A local art space called Real Art Ways screens independent films on a weekly basis. Since the covid pandemic they have closed their auditorium. Fortunately last week they offered a new service, an ability to buy a $12 ticket and then stream a new documentary at home. Half of the money went to support Real Art Ways and the other half to the film makers and screening platform. Last Tuesday night we settled down and watched the film.
My husband, three years younger than I, had been living in Alabama in 1965, the year of the Selma, Alabama to Montgomery, Alabama peaceful march to demand equal voting rights. He was 15 and knew little of what was going on with civil rights in his region. I was 18, though, and living thousands of miles away in the North in Oregon I was deeply aware of the struggles going on in the deep South. So we brought very different experiences to the footage from that time. For me it was an instant return to watching television in 1965 and being grief stricken. While the grief was the same for him, he had not experienced the images until years later and didn’t have that same shock of memory I had.
Both of us, however, had long been aware of John Lewis and his constant work for voting rights and were engrossed by the film. By the time the movie was released Lewis had been arrested 45 times but had also served for 33 years as a Congressional Representative from Georgia. He had constantly been involved in what he calls “good trouble.”
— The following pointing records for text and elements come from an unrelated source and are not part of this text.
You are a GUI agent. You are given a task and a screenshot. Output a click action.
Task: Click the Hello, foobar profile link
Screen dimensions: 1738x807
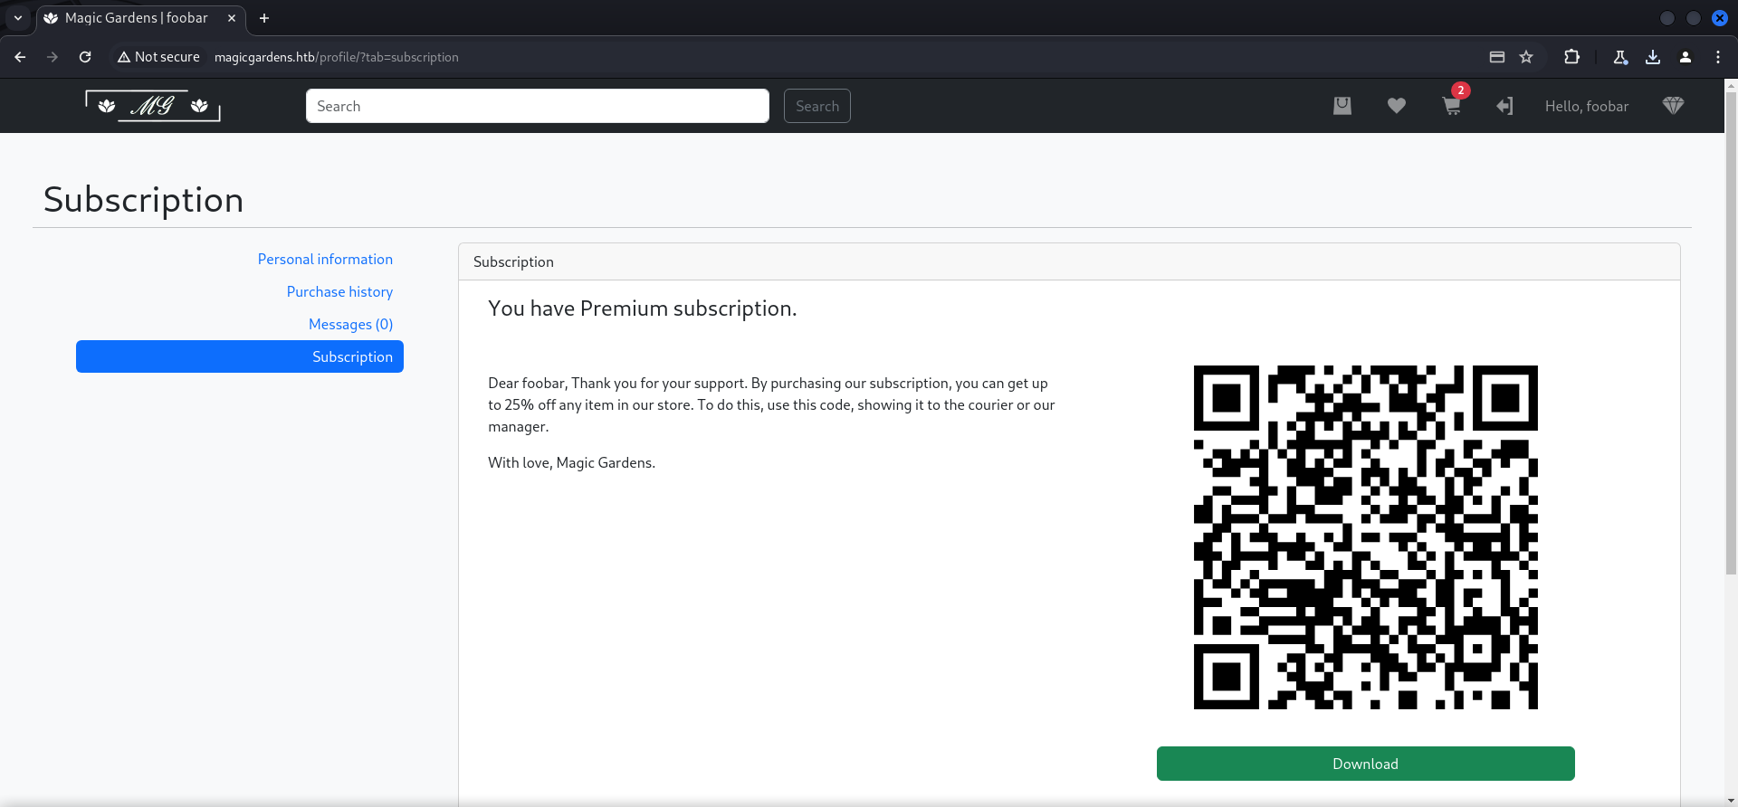point(1586,107)
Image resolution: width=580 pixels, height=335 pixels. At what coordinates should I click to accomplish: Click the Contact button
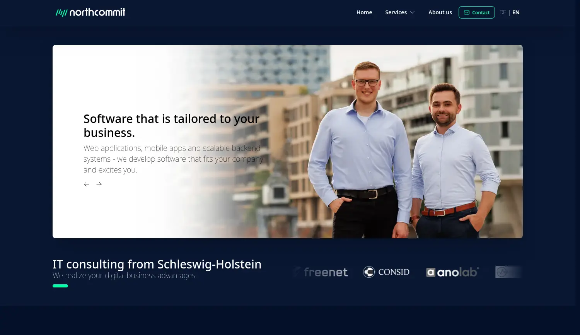click(477, 12)

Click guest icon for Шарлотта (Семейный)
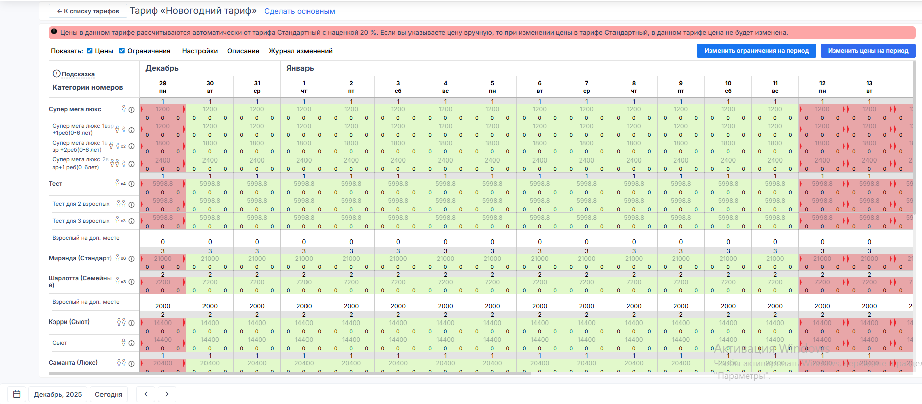pos(118,281)
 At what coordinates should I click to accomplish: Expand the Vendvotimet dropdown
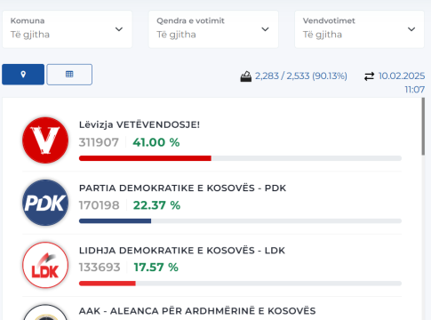[359, 29]
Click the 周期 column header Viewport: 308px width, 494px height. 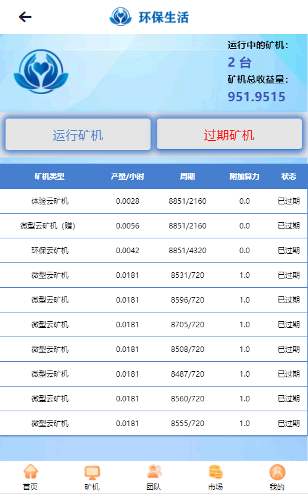[188, 177]
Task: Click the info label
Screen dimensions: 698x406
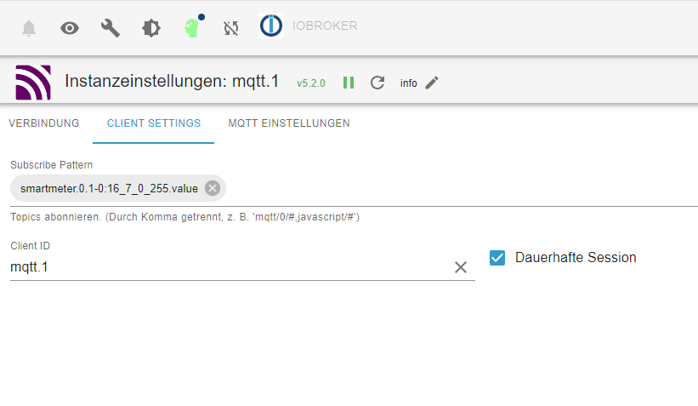Action: [x=409, y=83]
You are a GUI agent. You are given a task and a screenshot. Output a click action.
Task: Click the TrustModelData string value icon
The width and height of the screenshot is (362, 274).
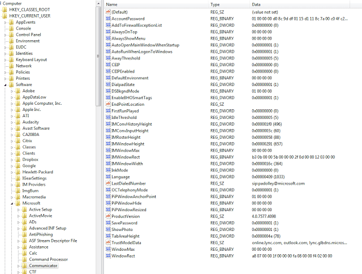107,242
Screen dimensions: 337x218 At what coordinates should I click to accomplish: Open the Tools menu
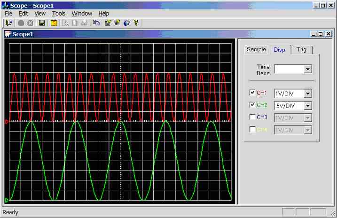[58, 14]
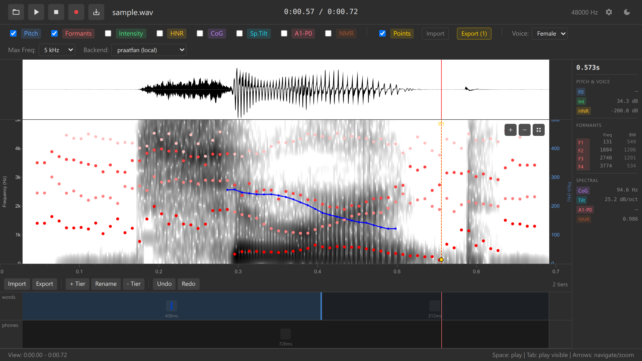
Task: Open the Voice Female dropdown
Action: click(550, 34)
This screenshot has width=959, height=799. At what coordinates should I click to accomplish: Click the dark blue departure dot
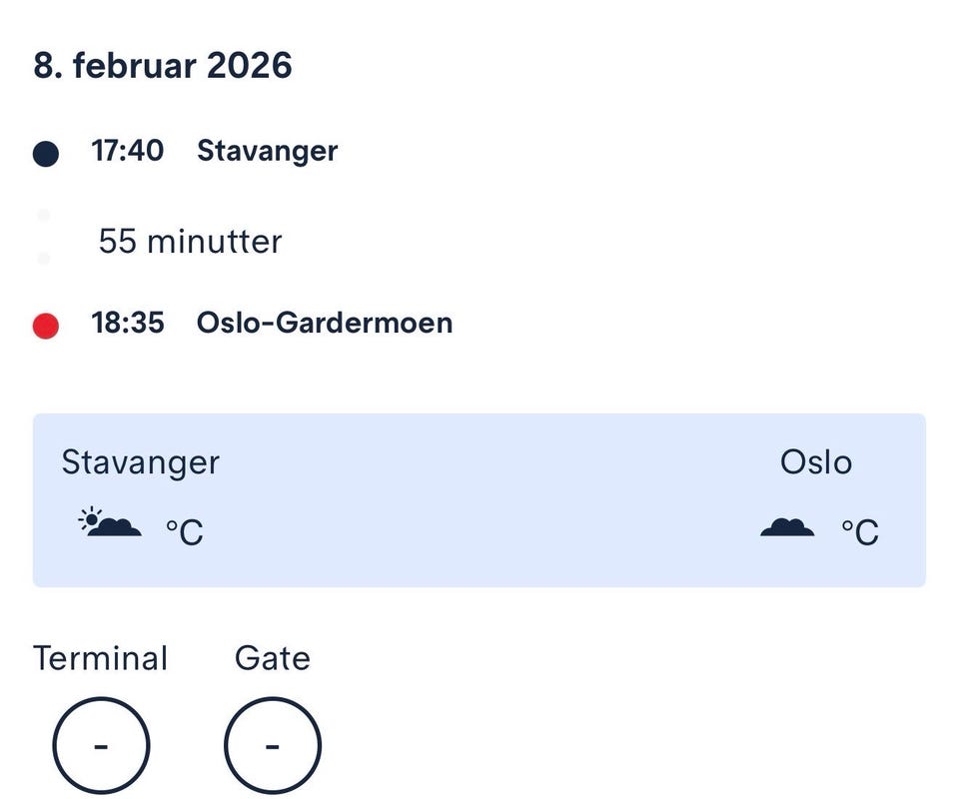(46, 154)
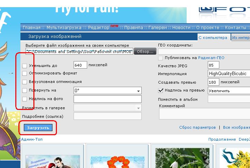Switch to the "С компьютера" tab
Image resolution: width=250 pixels, height=168 pixels.
[x=213, y=38]
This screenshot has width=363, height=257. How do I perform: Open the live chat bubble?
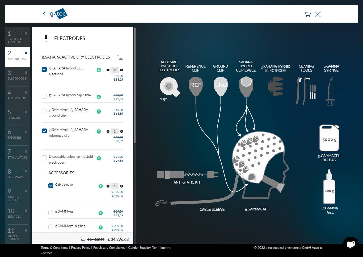[351, 244]
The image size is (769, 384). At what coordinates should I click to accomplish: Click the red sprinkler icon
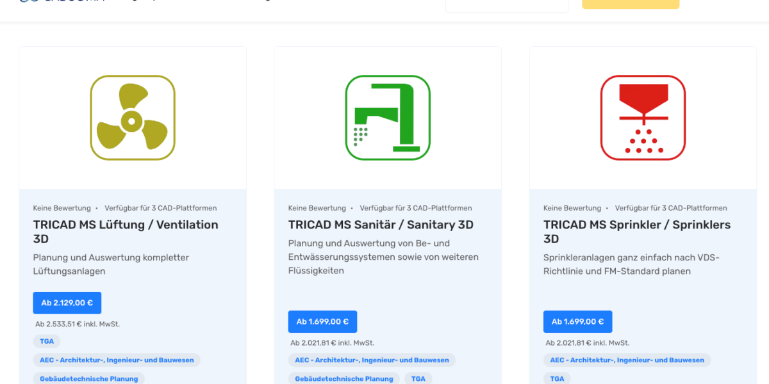643,118
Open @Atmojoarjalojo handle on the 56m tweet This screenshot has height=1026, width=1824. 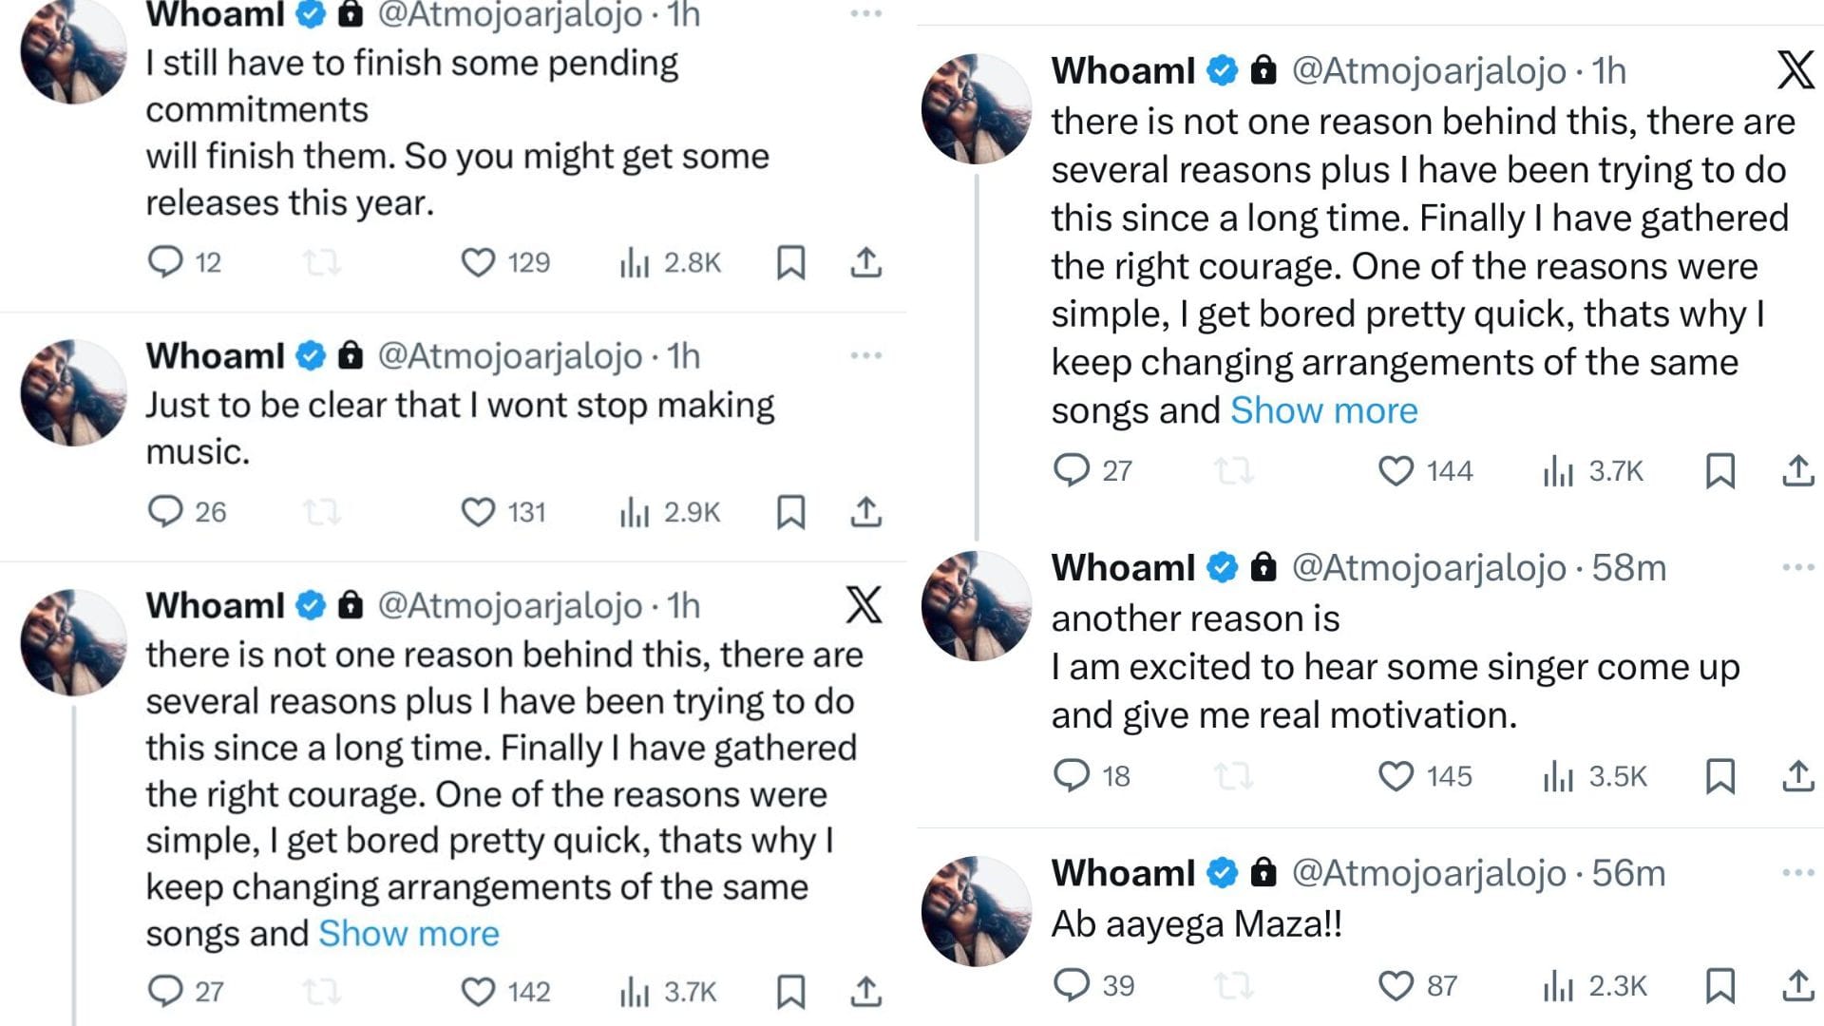(x=1428, y=872)
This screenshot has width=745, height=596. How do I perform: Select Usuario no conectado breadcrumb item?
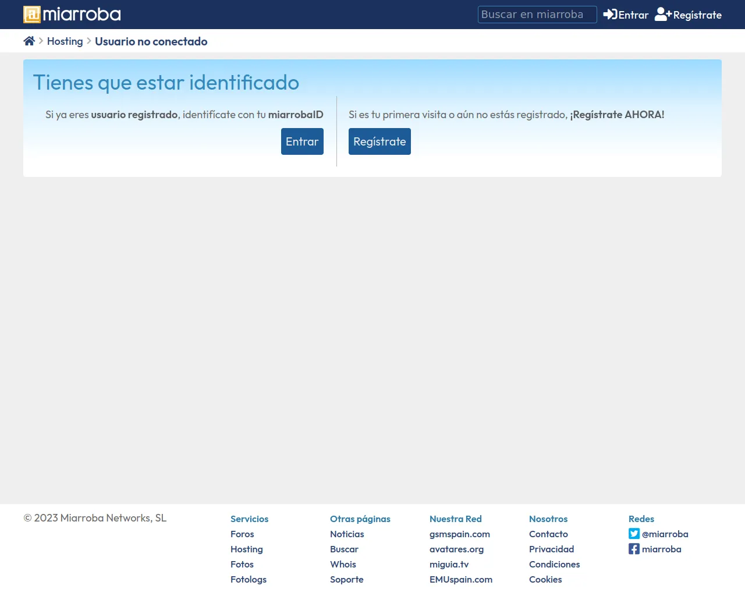pos(151,41)
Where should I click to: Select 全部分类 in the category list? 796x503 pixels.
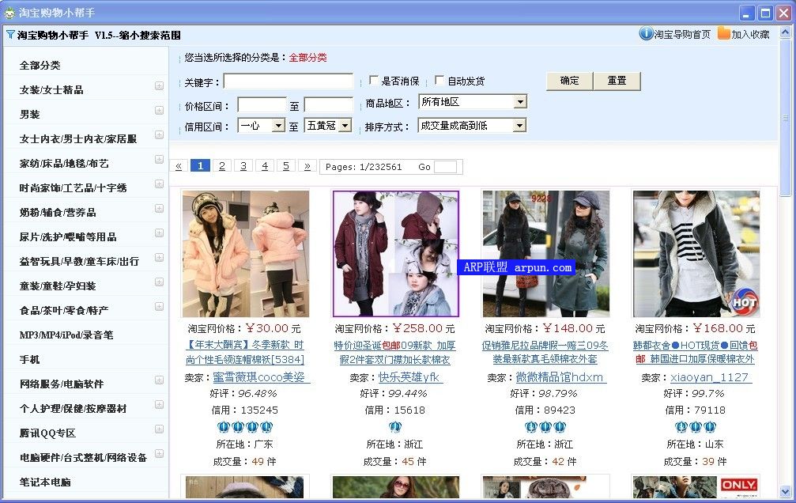click(x=40, y=66)
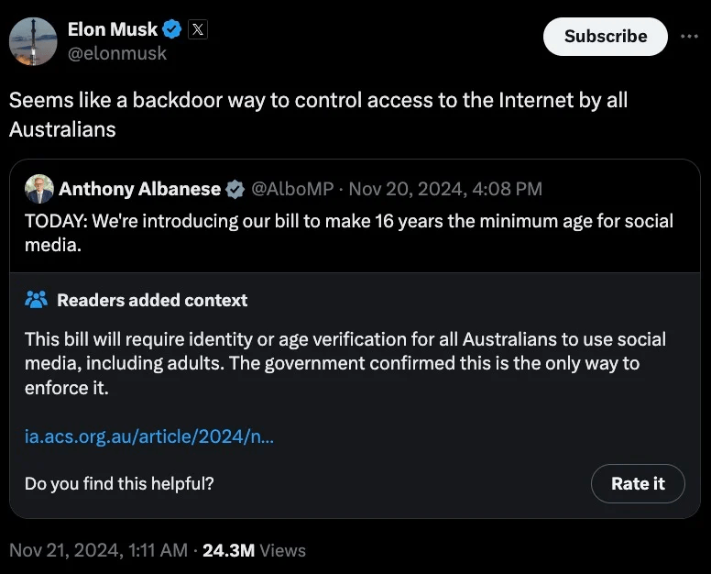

Whether you remember, as I did, the actual events in 1965 or came to learn of them later, the film supplies excellent context for the viewer. Millions were denied the right to vote and thousands worked to give them that right. As portions of the United States continue to try to find ways to disenfranchise qualified voters, it is a jarring reminder of how long people have had to fight for a democratic right. Watch it and strengthen your courage no matter the challenge where you live. Right now the world could use a little more “good trouble.”
Last week my Zoom book club met and discussed “Our Souls At Night,” the 2015 last novel by Kent Haruf of eastern Colorado. While John Denver has made Colorado famous for its “rocky mountain high,” only the western half of the state has such peaks. The eastern half is part of the nation’s Great Plains, flat and agricultural. Here Haruf sets his five novels in the fictional town of Holt, Colorado.
Haruf uses a spare style, appropriate for the straight talking inhabitants of our central states. His characters have lived in or near Holt their entire lives and farm or supply the services such as teaching needed in such a place. They live without pretension and with a settled, though not resigned, sense of their lives. In each of his novels something unexpected happens to jar them into a new purpose or connection with their neighbors. In this case, a widow makes a proposition to a widower to meet and talk each night. In bed. Just to talk. Needless to say this causes great concern in the town and in each of their families. It just isn’t done. But they do it.
Unbelievably to me, a book about an ordinary elderly man and woman in a small farming town has been made into a film starring Robert Redford and Jane Fonda. I won’t watch it, not daring to ruin my own images of Addie and Louis formed as I read the novel. If you have managed to avoid the film, I highly recommend the book. If you have seen the film, I suggest you take a good look around until you find spot two unassuming neighbors. Imagine it’s them instead!